Aside from John Butiu, Maricel Pagulayan is another Filipino-American film talent who worked on “The Smurfs” movies—starting as a visual effects supervisor and later on promoted to associate producer in the sequel.
(Butiu, whom we featured in this column yesterday, is a visual development artist at Sony Pictures Animation.)
An alumna of University of California, Berkeley, Maricel spent two years of high school at Maryknoll in the Philippines. Her credits include “Avatar,” “Superman Returns,” “X2” and “Where the Wild Things Are.”
What does being an associate producer mean to you as a woman and a member of the minority in a field dominated by men?
It’s more about being acknowledged as being part of the key “core team” helping to keep all the moving parts moving in the same direction on a given project. Although admittedly most decision-makers are men, everyone has to earn the right to be at the table and be heard.
What were your main responsibilities as an associate producer?
Feature films are a huge undertaking. Responsibilities for “associate producer” are more in the realm of “trouble shooting” any creative management issue that happens to come up every day.

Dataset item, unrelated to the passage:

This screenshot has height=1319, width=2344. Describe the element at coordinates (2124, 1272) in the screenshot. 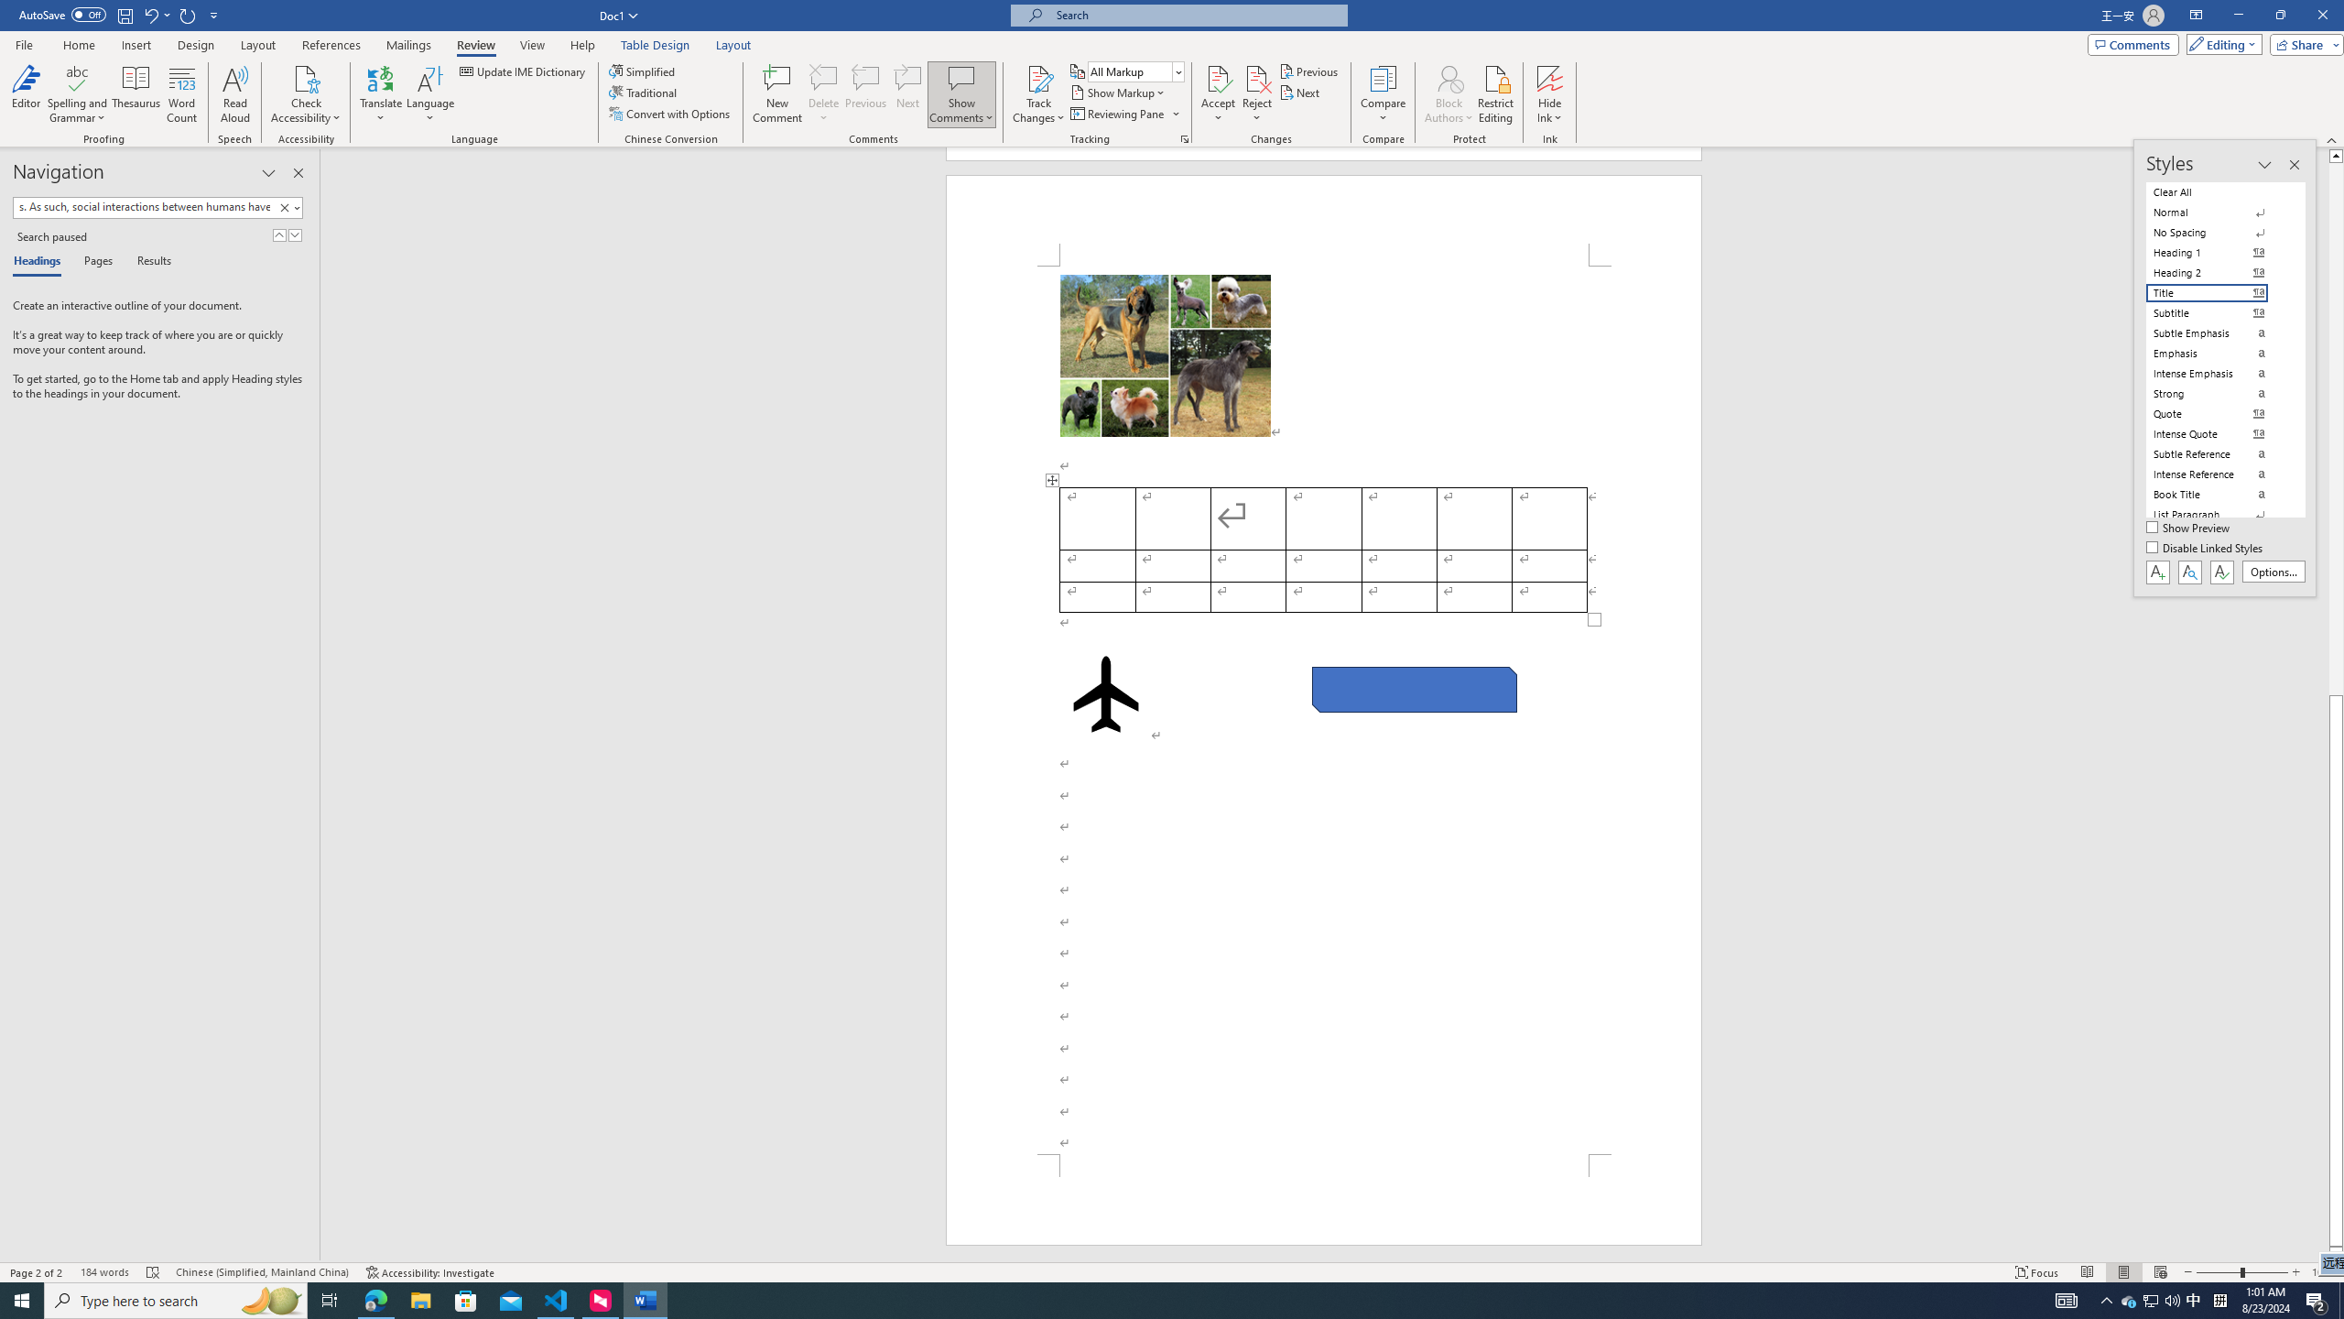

What were your challenges?
Clarity in communication and getting all the stakeholders to agree what the next step is or what the creative decision is at that moment in time.
What were the fun aspects?
Watching small Smurf characters come to life and evolve from the page to “funny and memorable performances” that connect with audiences.
Who were among the other Fil-Ams who worked on the film?
There are other Fil-Am women, including Evangeline “Lyn” Monroy. She’s another Fil-Am “partner in crime” who worked at Sony Imageworks as a digital production manager.
What other projects did you work on recently?
“The Smurfs” is quite a full-time gig.
What are your next projects?
Just meeting other filmmakers at various studios. Nothing quite at the moment.